** Begin Supplied text **

Skip to content

Troubleshooting

Common issues when running mold locally or against a remote GPU host.

Out of Memory / VRAM Errors

If generation fails with an out-of-memory message:

  • Add --offload to stream transformer blocks between CPU and GPU.
  • Use a smaller quantization such as :q6, :q4, or a lighter family like flux2-klein.
  • Lower --width and --height.
  • Avoid --eager unless you know your card has enough headroom.

Examples:

bash
mold run flux-dev:q4 "a portrait" --offload
mold run z-image-turbo:q4 "a city at dusk" --width 768 --height 768

Which Model Fits My GPU?

GPU VRAMGood Starting Choices
4-6 GBflux2-klein:q4, sd15:fp16
8-10 GBflux-dev:q4, flux-schnell:q4, z-image-turbo:q4, sdxl-turbo:fp16
12-16 GBflux-schnell:q8, flux-dev:q6, z-image-turbo:q8, qwen-image:q4, qwen-image-2512:q4
24 GBqwen-image:q4, qwen-image-2512:q4, qwen-image-edit-2511:q4, flux-dev:bf16, most quantized variants
48 GB+Full BF16 variants with more room for eager loading

As a rule, quantized FLUX and Z-Image variants are the easiest place to start. For the Qwen family on a 24 GB card, start with qwen-image:q4, qwen-image-2512:q4, or qwen-image-edit-2511:q4. On the current mold validation machine, Qwen GGUF variants q2 through q6 were validated at 1024x1024, while q8 was validated at 768x768.

If Qwen prompt conditioning or edit setup makes the machine unresponsive, keep the model the same and try a quantized Qwen2 path explicitly:

bash
mold run qwen-image:q2 "your prompt" --qwen2-variant q6
mold run qwen-image:q2 "your prompt" --qwen2-variant q4
mold run qwen-image-edit-2511:q4 "make the chair red leather" --image chair.png --qwen2-variant q4

auto already prefers the lighter path when BF16 would be too heavy. Only force --qwen2-variant bf16 if you are deliberately comparing the larger resident encoder behavior.

Connection Refused

If mold run cannot reach the server:

  • Run mold ps to check server status or detect local mold processes.
  • Start the server with mold serve.
  • Verify MOLD_HOST points at the right machine and port.
bash
mold ps
MOLD_HOST=http://gpu-host:7680 mold run "a cat"

If no server is reachable, mold run may fall back to local inference when the binary includes GPU support.

Slow Generation

Slow generation is often expected when mold is preserving VRAM:

  • --offload can reduce VRAM dramatically, but it is usually 3-5x slower.
  • Text encoders may be placed on CPU automatically when VRAM is tight.
  • --eager can improve throughput if your GPU has enough free memory.

** End Supplied text **

Set of tasks:
1. Please write out, word for word, the passage of the mold troubleshooting page from "If Qwen prompt" up to and including "local mold processes.".
2. Answer these from the mold troubleshooting page:
(a) Which command does it give for checking server status?
(b) How much slower is --offload usually said to be?
(c) At what resolution was the Qwen GGUF q8 variant validated?

** Begin Collected material **

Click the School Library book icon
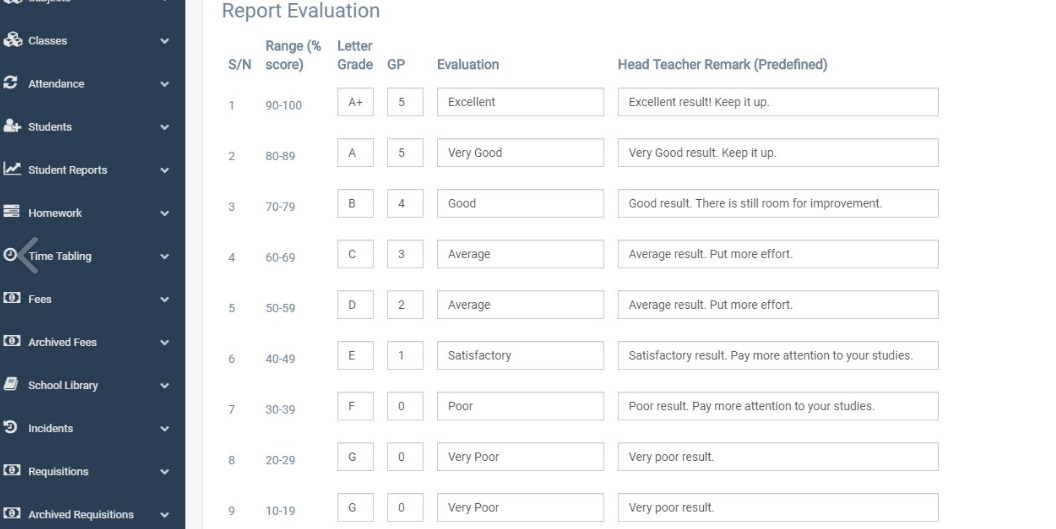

** End Collected material **

Results of the tasks:
1.
If Qwen prompt conditioning or edit setup makes the machine unresponsive, keep the model the same and try a quantized Qwen2 path explicitly:

bash
mold run qwen-image:q2 "your prompt" --qwen2-variant q6
mold run qwen-image:q2 "your prompt" --qwen2-variant q4
mold run qwen-image-edit-2511:q4 "make the chair red leather" --image chair.png --qwen2-variant q4

auto already prefers the lighter path when BF16 would be too heavy. Only force --qwen2-variant bf16 if you are deliberately comparing the larger resident encoder behavior.

Connection Refused

If mold run cannot reach the server:

  • Run mold ps to check server status or detect local mold processes.

2.
(a) mold ps
(b) 3-5x slower
(c) 768x768